At a size of 1.25 million tonnes worth more than EUR 8 billion, the wood coatings segment is an attractive market. Consulting company Chemark expects powder coatings and electron-beam technologies will further gain market shares in the future.
The wood coatings market holds currently a share of some 7 % (volume) and 9 % (value) of the total paints and coatings market. According to the projections of Chemark Consulting Group the total market value of the global wood finish market was at EUR 8.1 billion in 2017. The volume reached 1.25 million tonnes. Mike Cash, Axalta’s Senior Vice President and President, Industrial Coatings has a similar view on the market: “Wood coatings is a more than EUR 7.5 billion market globally and has a positive outlook as a strong global economy drives growth in the building product and construction industries.”
Event tip: PRA’s 11th International Woodcoatings Congress will cover all aspects of wood coatings, for instance addressing the topical issues of tannin stain blocking, hail resistance and fire resistance, specific to the woodcoatings industry, as well as the latest developments in the use of renewable-based raw materials.
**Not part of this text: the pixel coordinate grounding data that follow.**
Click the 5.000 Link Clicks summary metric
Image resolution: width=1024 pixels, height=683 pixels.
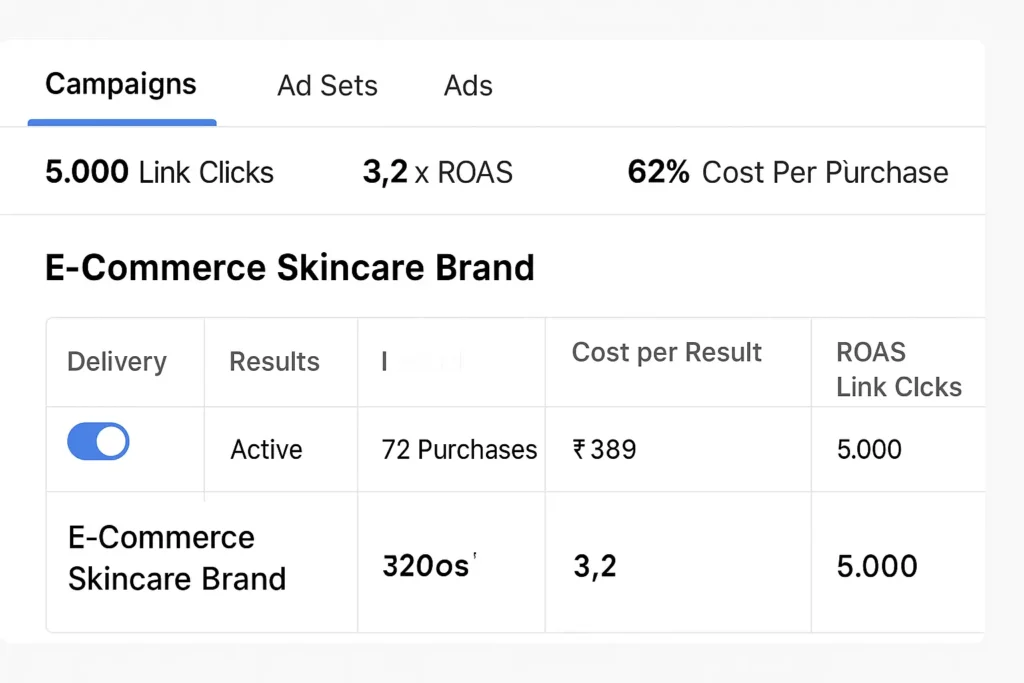(159, 172)
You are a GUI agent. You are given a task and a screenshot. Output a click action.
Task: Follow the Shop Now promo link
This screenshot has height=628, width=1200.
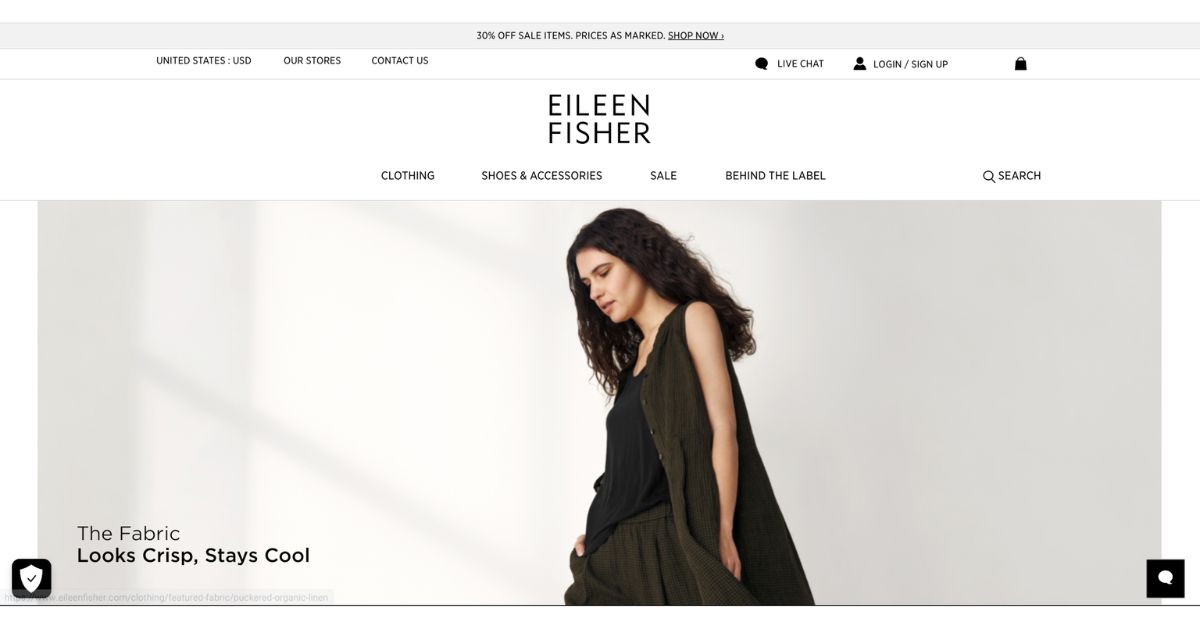point(696,36)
The event will take place from October 23-24, 2018 in Amsterdam, the Netherlands.
Furniture industry consumes most of the volume
The furniture industry is still the largest consumer of wood coatings. The market research firm ChemQuest finds that the furniture industry accounts for almost 60 %. These results are in line with the results of the consultants of Chemark, which estimated the market size of wood coatings for furniture at EUR 4.3 billion in 2017. The figures of market research firm Technavio are more cautious and are presenting the value in 2016. Then, the market size was stated at EUR 3 billion. The forecast for 2021 reaches a value of EUR 4 billion. “Furniture companies in emerging markets are growing approximately 15 % per year, led by Asia Pacific and South America. Many regions are experiencing robust building and construction growth rates. In North America, we’re seeing a strong growth of approximately 7-8 % in traditional hardwood and vinyl flooring and 6-7 % growth per year in the building products market for siding, windows and doors, which is helping to drive our business growth,” says Axalta’s Mike Cash.
Solvent-borne systems dominate
According to Technavio solvent-borne furniture wood coatings were the dominating system of this market, with close to 67.54% market share, followed by the water-borne, radiation-cured, and powder coatings segments. Chemark also sees liquid solvent-borne coatings as the dominating systems in the furniture industry, in both the flat stock and the wood finishes segment. Liquid water-borne systems are increasing their share in the market.
Regarding the total wood coatings market, ChemQuest’s analysis show solvent-borne solutions still hold a share of more than 60 % – if you consider conventional and high-solid solvent-borne systems. According to Mike Cash, environmental goals continue to play a role across the entire coatings industry. Mature markets like Europe, use water-borne systems in the majority of their projects. China is in the early stages of converting to water-borne and will likely see accelerated conversion due to the tax on solvent-borne coatings. In Vietnam, other parts of ASEAN, South America, and India, transition will likely be slower due to limited government regulations, Cash notes.
“In the United States, water-borne is used on roughly 80% of the building products market. Cabinetry and furniture industries still use solvent-borne products, but regions such as southern California, the Mountain states, Texas and the North East are increasingly focused on lowering VOCs, which we anticipate impacting technology decisions in those regions,” Axalta’s Senior Vice President adds.
The dominating role of solvent-borne systems will probably remain. “Perhaps most important the low-cost for solvent-based coatings versus the cost-to-convert to an alternative technology can be hard to justify especially for volume users who have already invested in solvent-recovery systems,” says Gary Shawhan of Chemark.